Who's In Demand? Job market improving for some college grads.

Who’s In Demand? Job market improving for some college grads.

Employers expect to hire 13% more new college graduates from the class of 2013 than they did from the class of 2012, according to National Association of Colleges and Employers’ (NACE) Job Outlook 2013 survey, released in September 2012.

Employers in pharmaceutical manufacturing, computer and electronics manufacturing, retail, finance, insurance, real estate, management consulting and professional services anticipate double-digit increases in hiring, according to NACE.

The percentage of employers with firm plans in place for spring recruiting is also on the upswing, NACE says.

This year, 37.6% of survey participants indicated firm plans to recruit in spring 2013, while 34.4% of employers that participated in the Job Outlook 2012 survey indicated firm plans to recruit in spring 2012.

Temporary staffing company ManpowerGroup’s fourth-quarter 2012 Manpower Employment Outlook Survey released in September 2012 predicts that job seekers should encounter varying degrees of positive hiring activity across 31 of 42 countries and territories.

Employers in 22 markets reporting improved or stable hiring compared to the third quarter. However, the pace of hiring is expected to weaken in 26 markets compared to one year ago. Interestingly, in the emerging markets of China, Brazil and India, employers in nearly all industries expect to slow the pace of hiring from this time last year—most notably in India.

In the world’s seven largest economies, hiring forecasts remain positive yet conservative in all countries except Italy where the outlook is negative, according the Manpower survey.

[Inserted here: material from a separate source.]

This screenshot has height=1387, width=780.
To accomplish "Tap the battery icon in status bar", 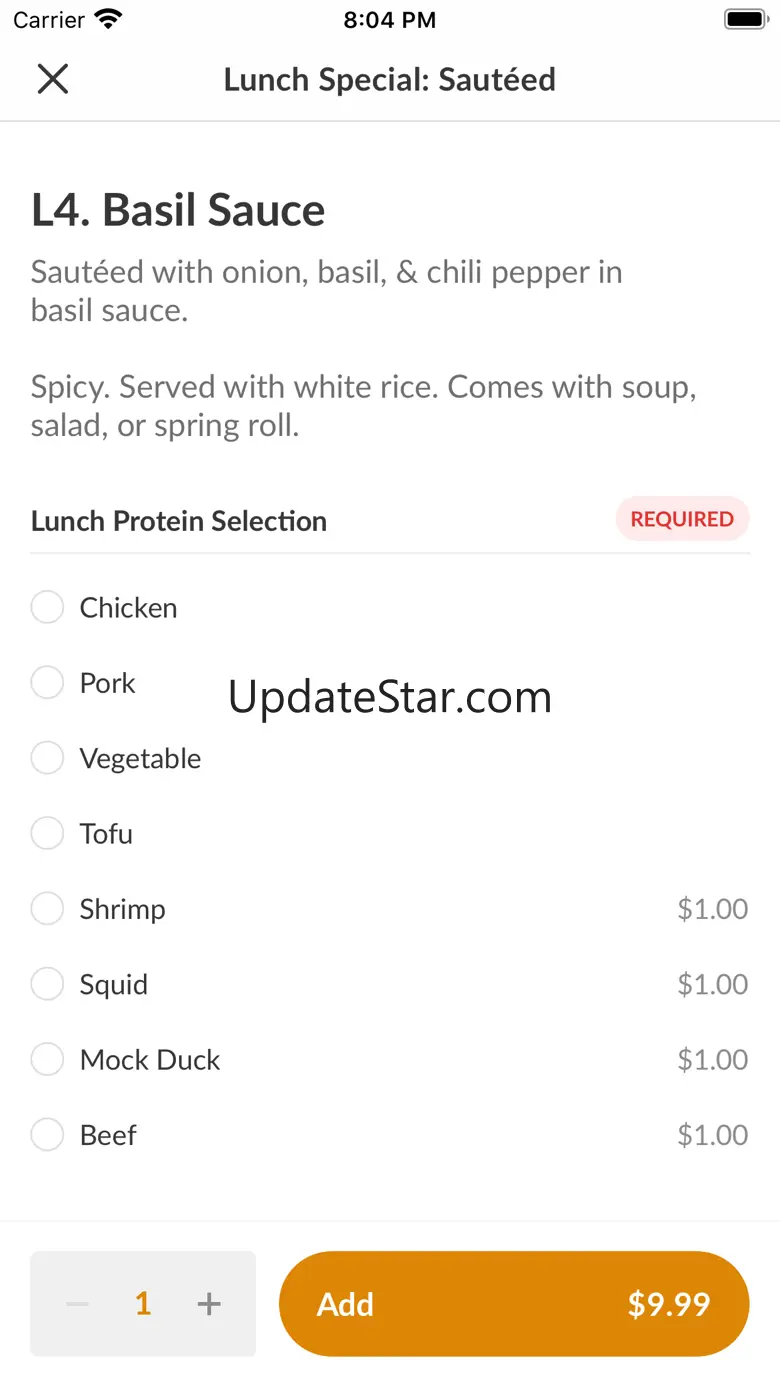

“There is so much uncertainty in the global labor market now and that is undermining employer hiring confidence. If these uncertainties—the debt crisis in Europe, rumblings of a slowdown in China, the U.S. presidential election and healthcare costs coming in that can’t be calculated—keep stacking up, we will see the global labor market’s slow, steady hiring mode shift to a pause,” said Jeffrey A. Joerres, chairman and CEO of ManpowerGroup.

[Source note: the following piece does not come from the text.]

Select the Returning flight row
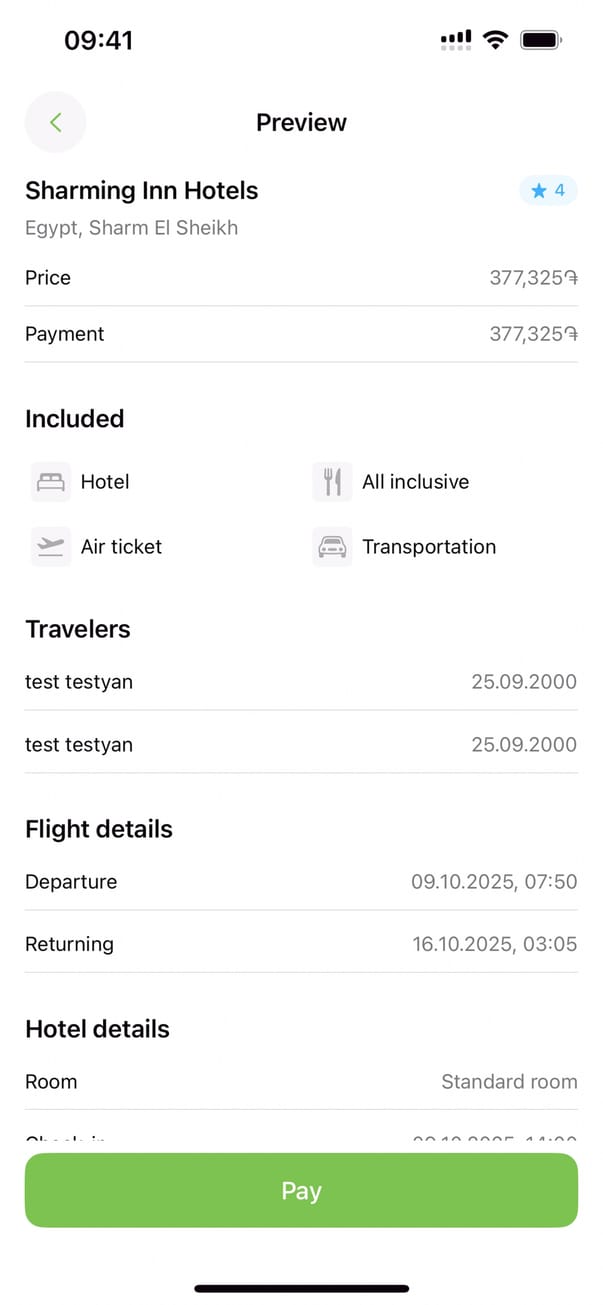 (x=301, y=944)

“We’re seeing the beginning of that in the data for India with employers not shedding staff, but downshifting hiring considerably until they see more positive signals. In the U.S., employers remain confident enough to maintain the same steady hiring pace seen over the past year.”

ManpowerGroup’s global research indicates employers are most confident about adding employees during the next three months in Taiwan, India, Panama, Brazil, Turkey and Peru.

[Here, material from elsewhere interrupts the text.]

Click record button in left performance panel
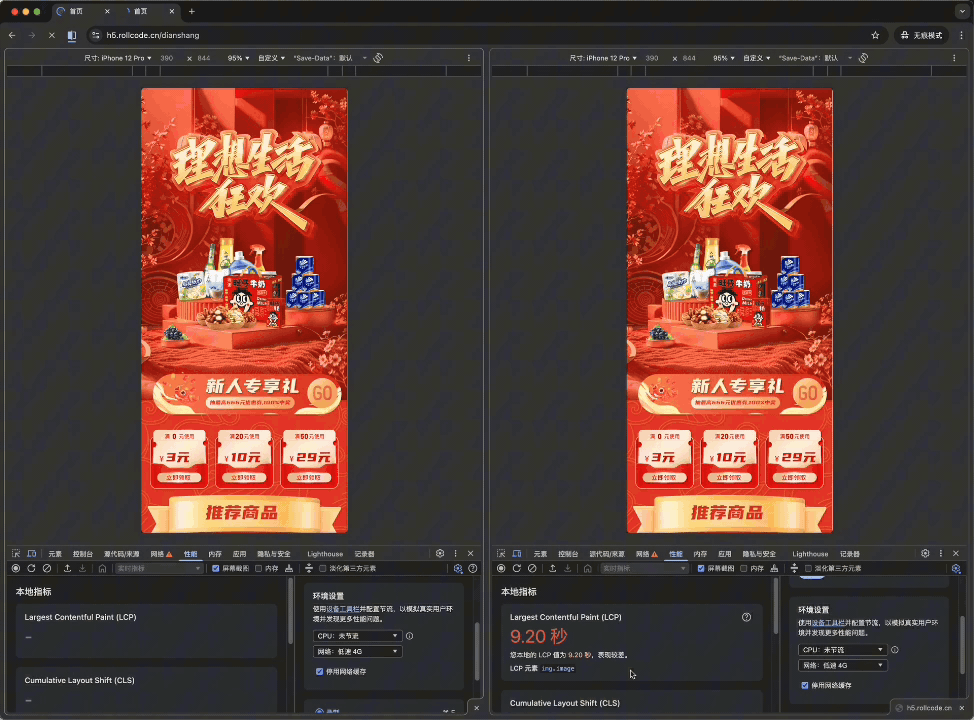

Employers in Greece, Italy, Finland, Ireland, Spain, Slovakia, Netherlands, Czech Republic and Poland report the weakest and only negative hiring intentions worldwide.

Both World Bank and the International Labour Organization have been predicting that that industry worldwide will need to create more than 600 million new jobs in the next 15 years to keep up with growth in the employment market.

“And if you look at the demographics and what is coming ahead, over 15 years, a total of 600 million additional jobs will have to be created,” said Martin Rama, director of the World Bank’s World Development Report, said during a 1 October 2012 press briefing in Washington, D.C.